▸ RECORDS TO PROCESS
☆ ☆ ☆ ☆
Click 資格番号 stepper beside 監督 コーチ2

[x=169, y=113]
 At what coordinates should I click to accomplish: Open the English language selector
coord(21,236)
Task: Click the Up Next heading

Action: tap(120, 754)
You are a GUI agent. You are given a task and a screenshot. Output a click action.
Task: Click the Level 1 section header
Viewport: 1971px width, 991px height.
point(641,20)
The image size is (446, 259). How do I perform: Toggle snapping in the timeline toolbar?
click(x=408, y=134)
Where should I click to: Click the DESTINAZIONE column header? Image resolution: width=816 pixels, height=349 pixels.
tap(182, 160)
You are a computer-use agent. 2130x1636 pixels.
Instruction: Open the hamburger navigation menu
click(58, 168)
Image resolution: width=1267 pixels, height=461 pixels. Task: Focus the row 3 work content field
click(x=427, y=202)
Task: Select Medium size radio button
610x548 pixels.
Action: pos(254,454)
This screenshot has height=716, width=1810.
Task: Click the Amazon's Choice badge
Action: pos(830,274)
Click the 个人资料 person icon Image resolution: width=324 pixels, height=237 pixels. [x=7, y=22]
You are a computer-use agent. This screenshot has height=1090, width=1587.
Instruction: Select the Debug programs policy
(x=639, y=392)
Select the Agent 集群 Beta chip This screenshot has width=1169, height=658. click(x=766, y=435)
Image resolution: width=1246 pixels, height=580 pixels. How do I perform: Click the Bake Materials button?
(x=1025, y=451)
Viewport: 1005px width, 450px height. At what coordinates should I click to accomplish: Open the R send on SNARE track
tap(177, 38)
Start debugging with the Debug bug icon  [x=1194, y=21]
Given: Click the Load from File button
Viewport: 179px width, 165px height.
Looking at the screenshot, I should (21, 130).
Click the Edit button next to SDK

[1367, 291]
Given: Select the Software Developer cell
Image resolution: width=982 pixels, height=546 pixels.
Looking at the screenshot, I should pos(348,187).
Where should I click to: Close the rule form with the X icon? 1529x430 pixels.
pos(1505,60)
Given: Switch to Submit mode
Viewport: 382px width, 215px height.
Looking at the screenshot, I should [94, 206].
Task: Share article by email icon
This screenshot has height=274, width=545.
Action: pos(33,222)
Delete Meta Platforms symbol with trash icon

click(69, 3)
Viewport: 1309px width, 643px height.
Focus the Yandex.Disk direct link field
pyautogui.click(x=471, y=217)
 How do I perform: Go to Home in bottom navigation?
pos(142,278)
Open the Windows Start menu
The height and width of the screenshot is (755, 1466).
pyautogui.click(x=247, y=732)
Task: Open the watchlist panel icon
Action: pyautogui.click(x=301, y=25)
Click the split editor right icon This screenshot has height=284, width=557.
☆ ☆ ☆ ☆
▸ OBJECTIVE
Reproduce the entries from the first line through the line containing "Click the 个人资料", replacing "Up Next" with "Coming Up" and leaving everything else unchanged.

▸ FINAL ANSWER
Click 資格番号 stepper beside 監督 コーチ2

[x=169, y=113]
 At what coordinates should I click to accomplish: Open the English language selector
coord(21,236)
Task: Click the Coming Up heading

Action: tap(120, 754)
You are a GUI agent. You are given a task and a screenshot. Output a click action.
Task: Click the Level 1 section header
Viewport: 1971px width, 991px height.
point(641,20)
The image size is (446, 259). How do I perform: Toggle snapping in the timeline toolbar?
click(x=408, y=134)
Where should I click to: Click the DESTINAZIONE column header? Image resolution: width=816 pixels, height=349 pixels.
tap(182, 160)
You are a computer-use agent. 2130x1636 pixels.
Instruction: Open the hamburger navigation menu
click(58, 168)
Image resolution: width=1267 pixels, height=461 pixels. Task: Focus the row 3 work content field
click(x=427, y=202)
Task: Select Medium size radio button
610x548 pixels.
Action: pos(254,454)
This screenshot has height=716, width=1810.
Task: Click the Amazon's Choice badge
Action: pos(830,274)
Click the 个人资料 person icon Image resolution: width=324 pixels, height=237 pixels. [x=7, y=22]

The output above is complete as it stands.